From Kurla in Mumbai to a regular in the national team, Dias indeed has come a long way. His father had a blue-collar job in an automobile company. He also had an alcohol problem.
“My father got into the habit of drinking and so he failed to contribute towards running the house,” Dias said on Thursday.
That forced Dias's elder brother to work from the age of 14, as an apprentice at the Don Bosco Technical Institute. His mother worked as a domestic.
“They ran the kitchen, I was three then,” Dias said.
“When I was a little older, I would go to the institute's ground to play football with my brother and friends. At that time I would play barefoot. So, my brother saved some money to get me a new pair of shoes,” he said.
Ever since, he was hooked to football.
Cut to 2001, the year he debuted for Air India, and Dias said: “That was my dream come true. Earlier, (Air India) coach Bimal Ghosh had rejected me. He looked at my physique and asked me to play fourth division first. It's funny to see myself in the national team now.”
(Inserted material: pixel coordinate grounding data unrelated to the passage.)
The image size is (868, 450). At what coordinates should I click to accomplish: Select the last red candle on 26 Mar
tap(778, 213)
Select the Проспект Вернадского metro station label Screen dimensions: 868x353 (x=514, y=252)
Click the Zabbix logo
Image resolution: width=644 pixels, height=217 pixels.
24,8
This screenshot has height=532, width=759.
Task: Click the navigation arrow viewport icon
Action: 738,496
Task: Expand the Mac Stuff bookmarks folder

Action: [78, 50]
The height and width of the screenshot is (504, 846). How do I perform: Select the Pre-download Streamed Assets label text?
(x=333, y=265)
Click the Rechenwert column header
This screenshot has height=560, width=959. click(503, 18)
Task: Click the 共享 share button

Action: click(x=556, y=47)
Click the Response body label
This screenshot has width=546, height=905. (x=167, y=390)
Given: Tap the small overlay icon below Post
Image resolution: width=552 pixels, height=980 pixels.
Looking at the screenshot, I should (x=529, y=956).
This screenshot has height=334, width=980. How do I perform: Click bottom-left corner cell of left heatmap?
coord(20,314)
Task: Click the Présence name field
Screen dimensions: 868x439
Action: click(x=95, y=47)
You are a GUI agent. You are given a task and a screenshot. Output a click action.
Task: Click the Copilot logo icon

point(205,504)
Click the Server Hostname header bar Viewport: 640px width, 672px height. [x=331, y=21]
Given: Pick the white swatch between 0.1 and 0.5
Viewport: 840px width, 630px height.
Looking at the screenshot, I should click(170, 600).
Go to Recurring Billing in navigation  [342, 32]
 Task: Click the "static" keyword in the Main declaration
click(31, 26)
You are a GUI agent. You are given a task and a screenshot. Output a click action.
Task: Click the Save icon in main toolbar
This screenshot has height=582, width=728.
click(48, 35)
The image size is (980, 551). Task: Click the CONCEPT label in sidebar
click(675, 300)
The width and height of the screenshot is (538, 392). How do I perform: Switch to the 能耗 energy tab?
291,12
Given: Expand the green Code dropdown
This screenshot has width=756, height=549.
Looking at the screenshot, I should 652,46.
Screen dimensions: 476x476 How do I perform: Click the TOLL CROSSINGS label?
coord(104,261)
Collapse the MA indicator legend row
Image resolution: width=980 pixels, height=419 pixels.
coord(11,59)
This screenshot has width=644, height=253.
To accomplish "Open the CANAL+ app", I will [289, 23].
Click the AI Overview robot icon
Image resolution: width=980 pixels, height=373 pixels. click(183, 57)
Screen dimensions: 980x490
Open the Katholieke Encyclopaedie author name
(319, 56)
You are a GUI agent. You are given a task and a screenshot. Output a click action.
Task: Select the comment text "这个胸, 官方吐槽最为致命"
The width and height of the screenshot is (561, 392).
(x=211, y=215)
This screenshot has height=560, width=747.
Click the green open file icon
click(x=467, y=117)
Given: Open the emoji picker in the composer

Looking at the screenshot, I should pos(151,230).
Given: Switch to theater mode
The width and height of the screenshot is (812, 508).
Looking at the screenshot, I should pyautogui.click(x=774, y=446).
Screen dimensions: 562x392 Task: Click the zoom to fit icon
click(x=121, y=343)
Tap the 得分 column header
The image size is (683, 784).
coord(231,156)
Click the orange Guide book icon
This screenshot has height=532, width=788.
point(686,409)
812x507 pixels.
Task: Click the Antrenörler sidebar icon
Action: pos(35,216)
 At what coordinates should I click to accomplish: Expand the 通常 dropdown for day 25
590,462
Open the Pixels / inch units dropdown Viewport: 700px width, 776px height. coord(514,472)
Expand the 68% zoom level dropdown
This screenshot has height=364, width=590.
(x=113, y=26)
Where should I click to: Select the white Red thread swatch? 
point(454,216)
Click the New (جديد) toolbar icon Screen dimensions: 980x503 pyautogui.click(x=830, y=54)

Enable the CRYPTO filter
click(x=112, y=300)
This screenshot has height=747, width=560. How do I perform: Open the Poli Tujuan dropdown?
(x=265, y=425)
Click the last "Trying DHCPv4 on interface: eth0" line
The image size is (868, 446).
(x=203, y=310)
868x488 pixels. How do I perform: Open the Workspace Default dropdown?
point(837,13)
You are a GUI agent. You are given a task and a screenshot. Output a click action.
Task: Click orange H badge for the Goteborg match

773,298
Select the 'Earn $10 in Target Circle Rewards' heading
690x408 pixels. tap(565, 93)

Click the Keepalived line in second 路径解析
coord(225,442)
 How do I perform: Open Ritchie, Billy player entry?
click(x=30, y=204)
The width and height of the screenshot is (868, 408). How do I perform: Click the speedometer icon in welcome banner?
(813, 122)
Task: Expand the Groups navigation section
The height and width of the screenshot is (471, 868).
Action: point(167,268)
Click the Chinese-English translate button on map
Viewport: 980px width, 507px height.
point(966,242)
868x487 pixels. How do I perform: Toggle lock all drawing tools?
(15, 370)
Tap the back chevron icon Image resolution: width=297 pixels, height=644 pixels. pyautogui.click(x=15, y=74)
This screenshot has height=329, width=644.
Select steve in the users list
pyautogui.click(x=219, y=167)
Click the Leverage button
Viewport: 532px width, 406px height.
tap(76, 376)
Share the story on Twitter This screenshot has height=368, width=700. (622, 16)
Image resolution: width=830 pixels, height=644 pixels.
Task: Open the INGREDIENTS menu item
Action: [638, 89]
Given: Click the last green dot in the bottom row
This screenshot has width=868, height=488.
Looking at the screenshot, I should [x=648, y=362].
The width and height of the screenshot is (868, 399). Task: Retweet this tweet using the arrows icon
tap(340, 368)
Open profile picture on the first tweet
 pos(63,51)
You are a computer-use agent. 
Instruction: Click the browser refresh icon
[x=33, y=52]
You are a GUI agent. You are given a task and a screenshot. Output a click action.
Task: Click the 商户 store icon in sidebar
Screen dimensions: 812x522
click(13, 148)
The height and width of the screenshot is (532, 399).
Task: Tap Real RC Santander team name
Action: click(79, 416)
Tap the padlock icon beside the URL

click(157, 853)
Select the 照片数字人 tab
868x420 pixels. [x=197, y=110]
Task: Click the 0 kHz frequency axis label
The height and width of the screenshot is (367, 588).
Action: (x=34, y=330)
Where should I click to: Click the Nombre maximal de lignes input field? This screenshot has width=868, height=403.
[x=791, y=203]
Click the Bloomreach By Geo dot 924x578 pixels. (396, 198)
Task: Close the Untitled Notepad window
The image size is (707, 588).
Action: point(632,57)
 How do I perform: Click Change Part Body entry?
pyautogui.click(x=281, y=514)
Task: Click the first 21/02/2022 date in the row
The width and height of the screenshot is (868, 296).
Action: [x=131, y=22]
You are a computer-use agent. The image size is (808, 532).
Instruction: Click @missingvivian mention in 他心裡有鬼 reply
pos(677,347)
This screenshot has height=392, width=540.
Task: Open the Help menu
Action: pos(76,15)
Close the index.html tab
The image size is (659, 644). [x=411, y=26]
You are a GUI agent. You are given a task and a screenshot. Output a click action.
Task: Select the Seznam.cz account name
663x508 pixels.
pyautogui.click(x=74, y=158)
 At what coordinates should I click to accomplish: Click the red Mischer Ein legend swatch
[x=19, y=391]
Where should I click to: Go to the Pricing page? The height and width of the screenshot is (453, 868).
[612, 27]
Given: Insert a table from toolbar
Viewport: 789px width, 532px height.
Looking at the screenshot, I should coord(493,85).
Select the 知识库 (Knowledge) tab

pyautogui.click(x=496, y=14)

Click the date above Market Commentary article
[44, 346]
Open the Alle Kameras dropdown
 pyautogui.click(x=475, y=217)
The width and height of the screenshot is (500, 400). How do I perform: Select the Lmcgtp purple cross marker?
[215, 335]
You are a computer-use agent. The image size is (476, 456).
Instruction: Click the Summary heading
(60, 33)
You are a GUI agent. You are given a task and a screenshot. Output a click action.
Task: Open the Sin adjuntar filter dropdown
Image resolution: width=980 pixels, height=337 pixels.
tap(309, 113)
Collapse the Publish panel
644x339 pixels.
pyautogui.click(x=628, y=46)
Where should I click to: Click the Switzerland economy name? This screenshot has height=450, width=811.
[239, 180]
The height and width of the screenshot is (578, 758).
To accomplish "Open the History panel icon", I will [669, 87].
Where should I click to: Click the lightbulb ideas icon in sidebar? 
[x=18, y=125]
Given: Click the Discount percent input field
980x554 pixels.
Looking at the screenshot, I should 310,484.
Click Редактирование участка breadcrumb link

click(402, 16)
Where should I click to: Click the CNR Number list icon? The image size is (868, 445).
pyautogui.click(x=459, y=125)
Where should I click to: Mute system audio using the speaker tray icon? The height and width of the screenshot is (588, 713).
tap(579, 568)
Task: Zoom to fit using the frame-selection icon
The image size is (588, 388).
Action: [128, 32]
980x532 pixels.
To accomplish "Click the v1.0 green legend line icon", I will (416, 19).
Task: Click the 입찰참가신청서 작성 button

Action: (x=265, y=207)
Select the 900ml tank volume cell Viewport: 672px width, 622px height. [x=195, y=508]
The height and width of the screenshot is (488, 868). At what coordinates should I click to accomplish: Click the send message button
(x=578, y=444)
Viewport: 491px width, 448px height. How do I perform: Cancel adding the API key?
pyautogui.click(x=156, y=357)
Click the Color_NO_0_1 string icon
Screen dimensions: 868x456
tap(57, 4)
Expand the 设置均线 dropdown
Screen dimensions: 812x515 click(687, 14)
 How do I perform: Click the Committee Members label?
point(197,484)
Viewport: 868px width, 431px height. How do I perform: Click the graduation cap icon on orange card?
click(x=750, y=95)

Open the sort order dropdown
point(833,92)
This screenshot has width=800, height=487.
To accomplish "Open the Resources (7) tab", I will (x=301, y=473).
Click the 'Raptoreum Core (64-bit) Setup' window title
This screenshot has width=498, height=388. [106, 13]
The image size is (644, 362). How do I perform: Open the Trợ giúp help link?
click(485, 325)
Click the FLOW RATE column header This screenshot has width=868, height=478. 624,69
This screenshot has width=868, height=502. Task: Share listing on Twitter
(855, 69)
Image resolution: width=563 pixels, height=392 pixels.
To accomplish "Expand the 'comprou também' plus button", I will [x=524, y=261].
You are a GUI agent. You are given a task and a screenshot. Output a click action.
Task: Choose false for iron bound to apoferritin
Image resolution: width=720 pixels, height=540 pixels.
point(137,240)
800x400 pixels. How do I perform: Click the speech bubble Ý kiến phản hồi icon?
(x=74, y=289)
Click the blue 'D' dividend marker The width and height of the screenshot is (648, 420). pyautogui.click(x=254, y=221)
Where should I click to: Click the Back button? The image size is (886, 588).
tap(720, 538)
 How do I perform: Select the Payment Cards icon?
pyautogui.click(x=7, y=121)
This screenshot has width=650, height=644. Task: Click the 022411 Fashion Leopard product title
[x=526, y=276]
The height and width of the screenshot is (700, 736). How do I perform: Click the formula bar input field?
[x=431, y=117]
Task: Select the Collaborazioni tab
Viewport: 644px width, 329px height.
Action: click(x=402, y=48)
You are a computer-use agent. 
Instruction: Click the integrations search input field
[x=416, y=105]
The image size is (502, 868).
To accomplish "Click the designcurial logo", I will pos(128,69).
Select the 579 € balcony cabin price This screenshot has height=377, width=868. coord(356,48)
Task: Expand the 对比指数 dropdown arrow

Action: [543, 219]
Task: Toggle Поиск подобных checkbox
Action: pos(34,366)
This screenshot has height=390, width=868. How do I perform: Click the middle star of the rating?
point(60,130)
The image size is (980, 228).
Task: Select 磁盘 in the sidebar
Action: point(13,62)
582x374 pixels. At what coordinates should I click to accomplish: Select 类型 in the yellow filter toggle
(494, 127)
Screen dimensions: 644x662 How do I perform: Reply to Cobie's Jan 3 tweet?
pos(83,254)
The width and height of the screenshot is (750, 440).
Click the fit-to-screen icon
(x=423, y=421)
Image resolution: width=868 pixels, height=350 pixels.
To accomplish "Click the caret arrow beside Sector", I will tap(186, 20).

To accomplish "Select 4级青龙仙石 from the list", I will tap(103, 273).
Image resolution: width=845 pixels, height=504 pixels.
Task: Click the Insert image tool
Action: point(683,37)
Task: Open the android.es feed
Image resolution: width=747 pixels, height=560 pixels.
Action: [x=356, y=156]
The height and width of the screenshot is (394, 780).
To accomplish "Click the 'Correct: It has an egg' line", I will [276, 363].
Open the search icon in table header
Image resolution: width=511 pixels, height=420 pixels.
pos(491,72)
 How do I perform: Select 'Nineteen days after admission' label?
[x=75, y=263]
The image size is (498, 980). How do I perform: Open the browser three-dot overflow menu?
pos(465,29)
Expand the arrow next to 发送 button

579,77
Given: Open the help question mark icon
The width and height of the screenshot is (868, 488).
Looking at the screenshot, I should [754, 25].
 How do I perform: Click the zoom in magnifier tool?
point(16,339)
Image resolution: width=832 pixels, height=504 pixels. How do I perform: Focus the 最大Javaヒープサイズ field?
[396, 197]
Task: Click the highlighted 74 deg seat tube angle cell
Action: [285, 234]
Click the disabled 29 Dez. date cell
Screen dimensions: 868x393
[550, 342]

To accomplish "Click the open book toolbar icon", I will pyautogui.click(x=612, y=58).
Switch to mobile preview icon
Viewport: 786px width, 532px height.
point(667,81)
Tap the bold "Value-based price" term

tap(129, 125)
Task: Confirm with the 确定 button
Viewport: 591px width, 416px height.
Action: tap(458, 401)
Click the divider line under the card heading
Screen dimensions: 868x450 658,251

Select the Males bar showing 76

About his life under the current national coach Bob Houghton - his third coach after Stephen Constantine (2003) and Syed Nayemuddin (2005), Dias said: “ He is like a magician. Now, every member of the team has a clearly defined role. We are more organised and now know how to attack unlike before, when we would just defend and defend.”
Still with Mahindra United, Dias accepted he didn't have a good season last time.
“I'd had a major problem. Most of the time NP Pradeep and I would warm the bench. Bob (Houghton) used to visit during matches and would be amazed at seeing the two of us sitting outside.
“It was Bob who supported me when my morale hit an all-time low and I even thought of leaving football. I am a reformed man now. There's a lot more of me left for everybody to see,” he said.